▶ **COSA FARE**:
Riscrivi i record dalla riga che contiene "This screenshot has width=288, height=200." fino alla riga che contiene "Action: pos(33,95)", compresa, rinominando "green" in "blue" e lasciando invariato tutto il resto. Non includere le immagini nella risposta.

▶ **RECORD DELL'ESERCIZIO**:
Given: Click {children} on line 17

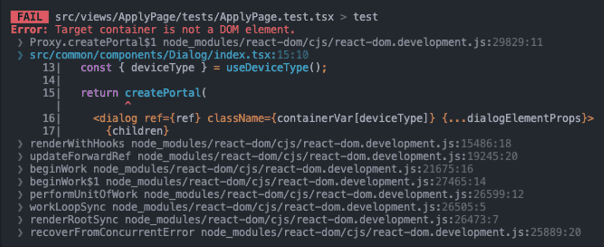Looking at the screenshot, I should (x=138, y=131).
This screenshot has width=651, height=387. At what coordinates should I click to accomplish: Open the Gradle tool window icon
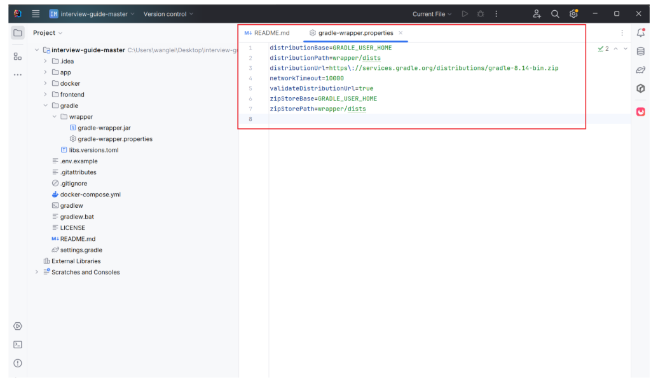[x=640, y=71]

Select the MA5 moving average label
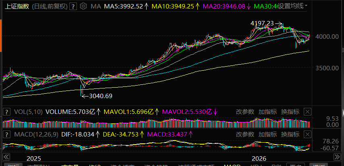tap(123, 6)
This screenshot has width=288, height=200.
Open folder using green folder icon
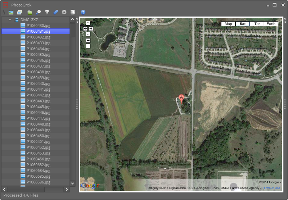point(30,12)
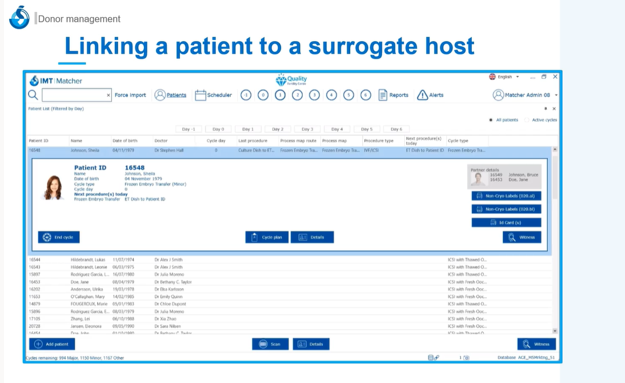Viewport: 625px width, 383px height.
Task: Click the search magnifier icon
Action: pos(33,95)
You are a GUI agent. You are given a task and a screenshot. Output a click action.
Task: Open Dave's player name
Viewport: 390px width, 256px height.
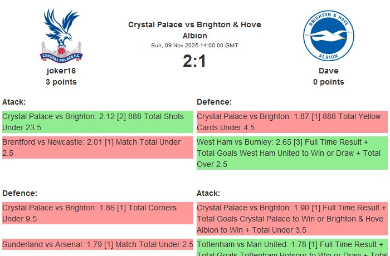[329, 71]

▶ **SOLUZIONE DELL'ESERCIZIO**:
This screenshot has width=288, height=200.
Open folder using blue folder icon
point(30,12)
Viewport: 625px width, 383px height.
Task: Click the search magnifier icon
Action: pos(33,95)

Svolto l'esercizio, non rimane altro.